Coronary atherosclerosis and systemic inflammation in HDL deficient mice

Aim. HDL and its main protein component, apolipoprotein A-I, exert a pivotal role in regulating cell cholesterol homeostasis and in modulating inflammatory response and immune cell activation. In the present study, we investigated the impact of genetic manipulation of HDL/apoA-I levels on lipid accumulation in skin and heart vessels in relation to local and systemic immune-inflammatory activation. Methods. ApoE deficient (EKO) mice, apoE/apoA-I double deficient (DKO) mice, DKO mice overexpressing human apoA-I (DKO/hA-I) and C57Bl/6 control mice were fed chow diet until 30 weeks of age. Plasma lipids were quantified, atherosclerosis development at the aortic sinus and in coronary arteries was measured, skin ultrastructure was evaluated by electron microscopy. Blood and lymphoid organs were characterized through histological, immunocytofluorimetric and whole transcriptome analyses.
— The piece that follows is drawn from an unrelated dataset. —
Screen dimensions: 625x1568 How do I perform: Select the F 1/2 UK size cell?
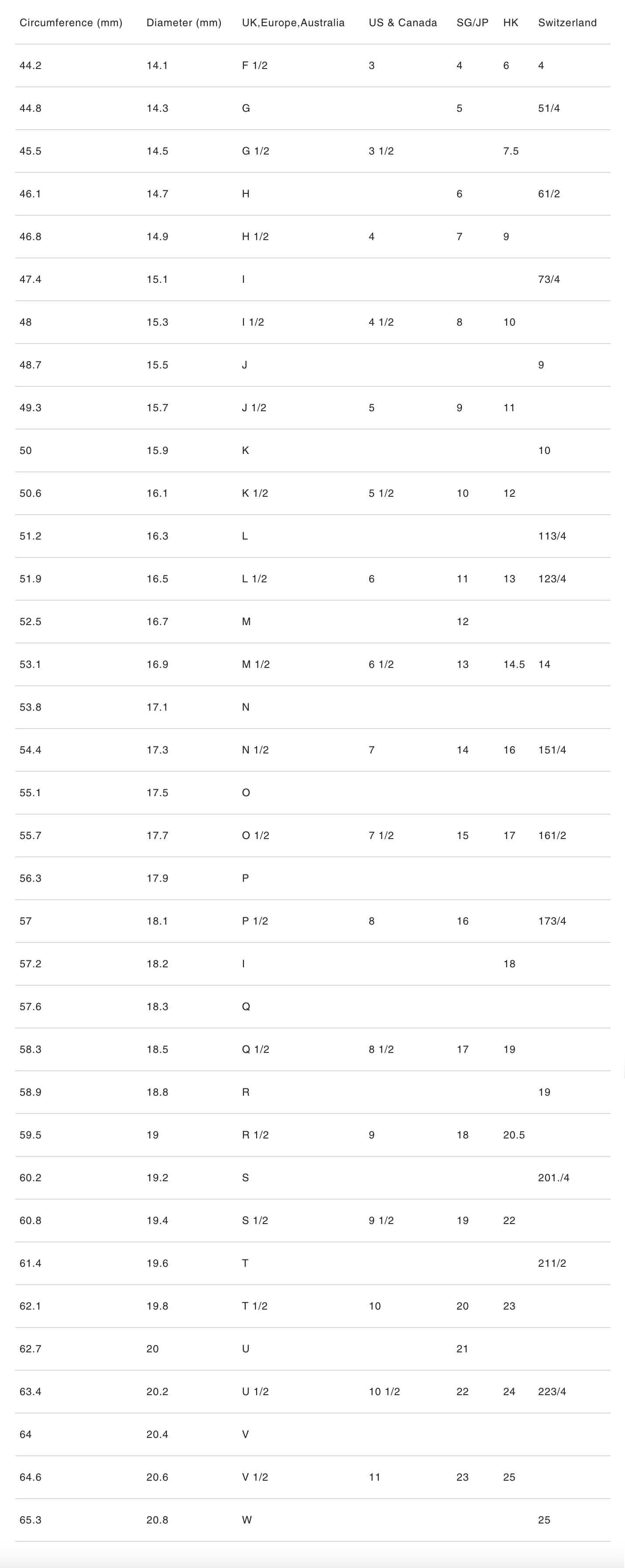pyautogui.click(x=254, y=66)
Results. DKO mice were characterized by an almost complete lack of HDL and by plasma total cholesterol levels comparable to those of control mice. Only DKO mice showed xanthoma formation and deep alterations in the skin-draining lymph nodes, whose transcriptome analysis revealed increased activation of the immune system and an unbalanced expression of genes involved in energy metabolism. An increased presence of CD4+ T effector memory cells was detected in blood, spleen and in the skin-draining lymph nodes of DKO mice. A worsening of atherosclerosis at the aortic sinus and coronary arteries was also observed in DKO mice vs EKO mice. Human apoA-I overexpression in the DKO background was able to rescue the skin phenotype and to halt atherosclerosis development. Conclusions. HDL deficiency, in the absence of hyperlipidemia, is associated with severe alterations of skin morphology, coronary atherosclerosis, local and systemic inflammation.